Daily Wine News: Italy, On Its Own

Posted by | Posted in Wine News | Posted on 03-26-2021

Bottles of Barolo. (Wikimedia)

In Club Oenologique, Sarah Heller argues that Italian wine is done a disservice when its appreciation is based on Bordeaux or Burgundian reference points. “As long as Barolo or Etna remain ‘the Burgundy of Italy’, they will never be the pinnacle of anywhere. I would prefer that Italian producers proactively export their own wine values or else forever remain an eccentric country cousin to France.”

In Vinous, Rebecca Gibb explores the many expressions of Chenin Blanc in the Loire Valley. “It’s clear that the current generation of winemakers nearing retirement age have witnessed a major shift in both the region’s climate and global taste preferences since taking over from their parents in the 1980s.”

In the Buyer, Ines Salpico explains why we need transparency on wine labels.

In Wine-Searcher, Natalie Sellers examines the threat of climate change to wine regions. “Old wine regions that have been successfully established for hundreds of years, thanks to a once stable climate, are now facing adaptations like never before.”

On Tim Atkin’s site, Anne Burchett ponders flawed scoring systems and what is—and isn’t—wrong with wine criticism.

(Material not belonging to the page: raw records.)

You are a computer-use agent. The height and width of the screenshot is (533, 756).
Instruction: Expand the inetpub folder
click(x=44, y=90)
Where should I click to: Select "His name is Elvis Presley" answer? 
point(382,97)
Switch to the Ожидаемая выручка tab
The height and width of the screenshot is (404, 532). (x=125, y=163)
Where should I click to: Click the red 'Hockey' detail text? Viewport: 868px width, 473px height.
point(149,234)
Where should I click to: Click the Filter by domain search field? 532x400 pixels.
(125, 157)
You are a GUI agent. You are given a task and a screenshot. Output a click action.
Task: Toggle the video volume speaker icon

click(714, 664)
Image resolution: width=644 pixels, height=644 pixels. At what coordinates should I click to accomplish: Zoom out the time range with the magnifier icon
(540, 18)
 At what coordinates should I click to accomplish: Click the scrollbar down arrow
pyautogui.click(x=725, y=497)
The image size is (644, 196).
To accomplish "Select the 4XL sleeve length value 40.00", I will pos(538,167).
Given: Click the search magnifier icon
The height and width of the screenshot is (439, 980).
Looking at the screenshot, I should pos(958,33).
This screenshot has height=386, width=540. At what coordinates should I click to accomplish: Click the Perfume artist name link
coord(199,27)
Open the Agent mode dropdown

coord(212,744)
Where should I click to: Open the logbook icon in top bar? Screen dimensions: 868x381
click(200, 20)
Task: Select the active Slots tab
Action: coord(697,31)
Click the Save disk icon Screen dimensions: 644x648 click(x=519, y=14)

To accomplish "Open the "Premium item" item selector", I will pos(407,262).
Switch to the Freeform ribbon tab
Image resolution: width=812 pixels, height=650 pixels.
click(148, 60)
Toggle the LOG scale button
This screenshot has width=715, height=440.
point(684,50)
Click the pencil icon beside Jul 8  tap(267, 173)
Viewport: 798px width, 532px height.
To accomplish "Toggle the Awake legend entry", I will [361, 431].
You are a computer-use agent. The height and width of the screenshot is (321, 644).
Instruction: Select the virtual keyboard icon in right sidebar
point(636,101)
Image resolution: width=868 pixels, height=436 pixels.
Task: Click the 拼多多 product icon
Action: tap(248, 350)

The Pennsylvania Supreme Court affirmed a lower court decision that will make it less prohibitive and less expensive for wine distributors to ship bottles directly to restaurants and bottle shops. Dayna Evans has the details in Eater Philly.

In Wine Enthusiast. Virginia Boone reconsiders the once-maligned 2011 Napa vintage.

In Decanter, Matt Walls on why Syrah is the most adaptable grape in the world. (subscription req.)